A contrapartida da disparada de preços é a cavalgada dos juros básicos, que já desponta como a mais veloz em duas décadas. O alvo da taxa de curto prazo, determinado pelo Banco Central, passou a 9,25% ao ano e é certo que continuará a ser elevado nos próximos meses.

Os dois fatores —inflação e aperto no crédito— agem no sentido de frear a atividade econômica, que mal se recuperou do tombo da pandemia, num país com 13,5 milhões de pessoas que procuram um emprego, mas não encontram.

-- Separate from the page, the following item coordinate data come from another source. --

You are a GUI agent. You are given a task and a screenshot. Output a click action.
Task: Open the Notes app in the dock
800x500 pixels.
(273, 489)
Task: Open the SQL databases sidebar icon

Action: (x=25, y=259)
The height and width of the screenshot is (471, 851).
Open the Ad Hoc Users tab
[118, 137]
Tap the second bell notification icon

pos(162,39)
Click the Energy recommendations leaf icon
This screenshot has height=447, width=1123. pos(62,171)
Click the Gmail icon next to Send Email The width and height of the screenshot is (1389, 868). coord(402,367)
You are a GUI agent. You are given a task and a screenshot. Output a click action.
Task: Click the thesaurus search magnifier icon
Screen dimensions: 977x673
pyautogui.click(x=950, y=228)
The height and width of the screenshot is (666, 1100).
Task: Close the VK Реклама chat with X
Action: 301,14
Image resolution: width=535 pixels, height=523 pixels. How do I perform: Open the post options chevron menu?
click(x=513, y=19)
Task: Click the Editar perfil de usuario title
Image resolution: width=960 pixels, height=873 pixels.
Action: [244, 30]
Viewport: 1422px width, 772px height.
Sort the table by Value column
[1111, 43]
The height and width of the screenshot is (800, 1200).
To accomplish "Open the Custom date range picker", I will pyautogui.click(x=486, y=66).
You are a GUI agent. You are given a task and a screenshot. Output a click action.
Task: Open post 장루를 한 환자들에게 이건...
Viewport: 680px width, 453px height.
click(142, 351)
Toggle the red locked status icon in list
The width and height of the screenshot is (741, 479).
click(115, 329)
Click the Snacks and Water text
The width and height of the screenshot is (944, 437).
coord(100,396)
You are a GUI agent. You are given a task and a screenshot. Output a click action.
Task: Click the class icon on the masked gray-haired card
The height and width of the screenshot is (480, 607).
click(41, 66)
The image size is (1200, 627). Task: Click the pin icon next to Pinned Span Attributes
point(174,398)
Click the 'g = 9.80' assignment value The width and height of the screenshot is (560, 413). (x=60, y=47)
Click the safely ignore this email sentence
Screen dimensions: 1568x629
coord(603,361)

A desídia do presidente Jair Bolsonaro (PL) e da maioria dos congressistas com as contas públicas contribui decisivamente para a deterioração do horizonte econômico. A aparente mágica de fabricar dinheiro orçamentário reverte-se depressa na evaporação do poder de compra dos mais pobres e das oportunidades de crescimento.

O teto de gastos federais, atropelado, não inventou a restrição orçamentária. Apenas a expôs de modo que os representantes da sociedade pudessem escolher que despesas deveriam ser realizadas ou elevadas e quais deveriam ser reduzidas ou cortadas. Acabar com o teto, portanto, não vai solucionar o problema da escassez financeira.

As dívidas cristalizadas na Justiça, os precatórios, tampouco sumirão porque a Carta será emendada para dar calote em parte delas. O Supremo Tribunal Federal poderá declarar, com sólidos argumentos, inconstitucional a manobra.

Espera-se do próximo presidente e da próxima legislatura que despertem do mundo de fantasia e restituam, como bem intangível do cidadão brasileiro, a sobriedade orçamentária. Democracias maduras não fogem de seus impasses varrendo-os para debaixo do tapete.